Tea is the common name for a family of mostly woody flowering plants. The tea family contains about 600 species placed in 28 genera and they are distributed throughout the tropical and subtropical areas, with most species occurring in eastern Asia and South America. The tea plant is native to Southeast Asia. There are more than 3,000 varieties of tea, each with its own distinct character, and each is generally named for the area in which it is grown. Tea may have been consumed in China as long ago as 2700 BC and certainly since 1000 BC. In 2737 BC, the Chinese Emperor Shen Nung, according to Chinese mythology, was a scholar and herbalist. While his servant boiled drinking water, a leaf from the wild tea tree he was sitting under dropped into the water and Shen Nung decided to try the brew. Today, half the world's population drinks tea. Tea is the world's most popular beverage next to water.

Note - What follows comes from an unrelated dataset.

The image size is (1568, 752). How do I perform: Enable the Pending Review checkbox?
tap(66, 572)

Tea is a healthful drink and contains antioxidants, fluoride, niacin, folic acid, and as much vitamin C as a lemon. The average 5 oz. cup of brewed tea contains approximately 40 to 60 milligrams of caffeine (compared to 80 to 115 mg in brewed coffee). Decaffeinated tea has been available since the 1980s. Herbal tea contains no true tea leaves but is actually brewed from a collection of herbs and spices.

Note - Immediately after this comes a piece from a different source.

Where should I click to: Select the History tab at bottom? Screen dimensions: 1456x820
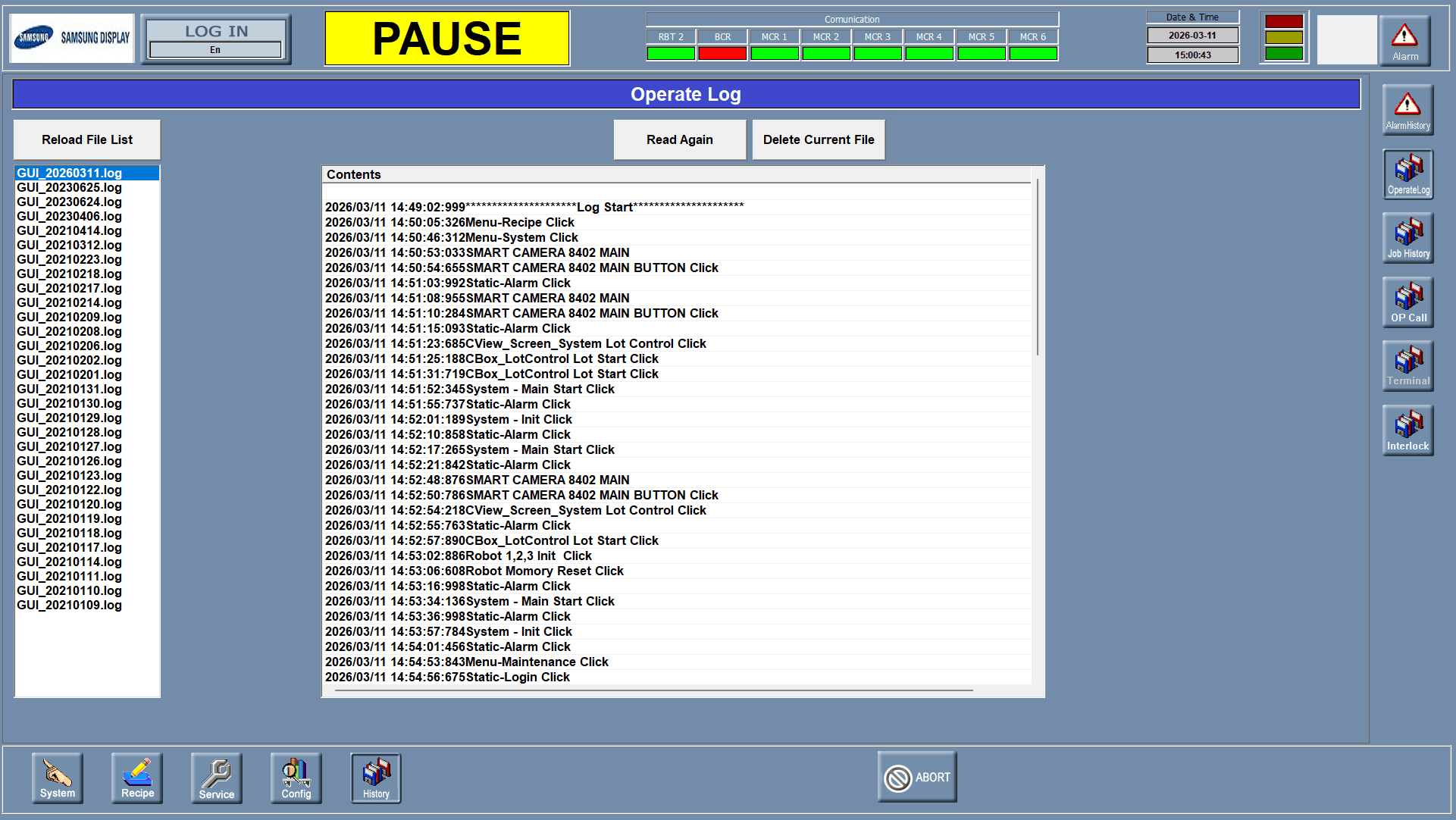(x=376, y=778)
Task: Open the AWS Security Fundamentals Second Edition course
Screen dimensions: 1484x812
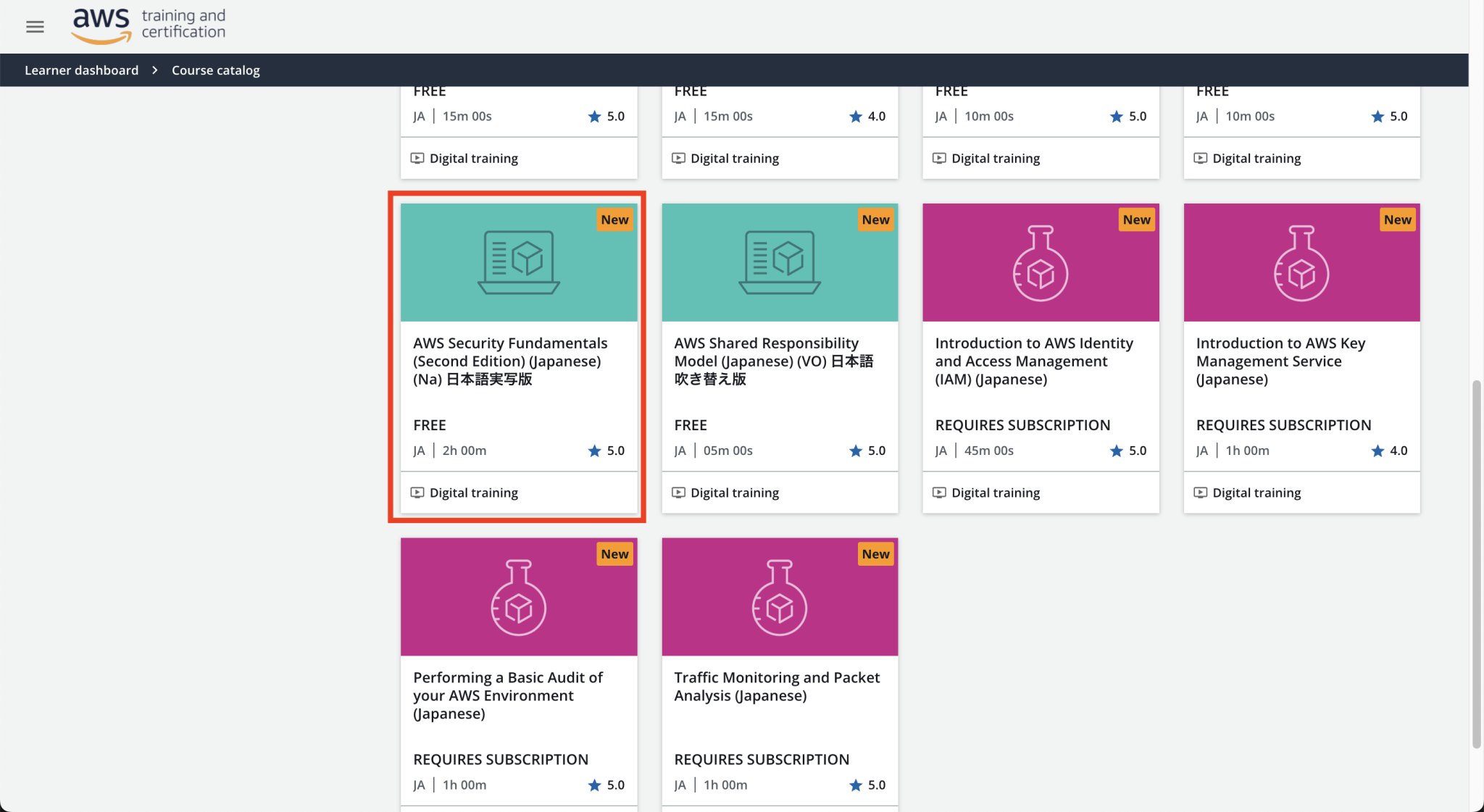Action: click(x=510, y=361)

Tea grows mainly between the tropic of Cancer and the tropic of Capricorn, requiring 40 to 50 inches of rain per year and a temperature ideally between 50 to 86 degrees Fahrenheit. In order to rejuvenate the bush and keep it at a convenient height for the pickers to access, the bushes must be pruned every four to five years. A tea bush can produce tea for 50 to 70 years, but after 50 years, the yield is reduced.

The two key factors in determining different varieties of tea are the production process (sorting, withering, rolling, fermentation, and drying methods) and the growing conditions (geographical region, growing altitude, and soil type). Black tea, often referred to as fully fermented tea, is produced by allowing picked tea leaves to wither and ferment for up to 24 hours. After fermenting, the leaves are fired, which stops oxidation. Green tea, or unfermented tea, is produced by immediately and completely drying the leaves and omitting the oxidization process, thus allowing the tea to remain green in color.

Supply - World production of tea in 2004 (latest available data) rose +4.2% to a record high of 3.342 million metric tons. The world's largest producers of tea in 2004 were India (with 26.0% of world production), China (26%), Sri Lanka (9), Kenya (9%), Turkey (6%), and Indonesia (5%).

Trade - U.S. tea imports in 2007 (annualized through October) rose +2.4% to a new record high of 200,541 metric tons. World tea imports in 2003 (latest data available), fell -8.6% to 1.320 million metric tons. The world's largest tea importers were Russia (with 13% of total world imports), the United Kingdom (12%), Pakistan (8%), and the U.S. (7%). World exports of tea in 2003 (latest data available) rose +0.6% to 1.384 million metric tons. The world's largest exporters were Kenya (with 21% of world exports), China (19%), India (13%), Sri Lanka (12%), Indonesia (6%), Vietnam (4%), and Argentina (4%).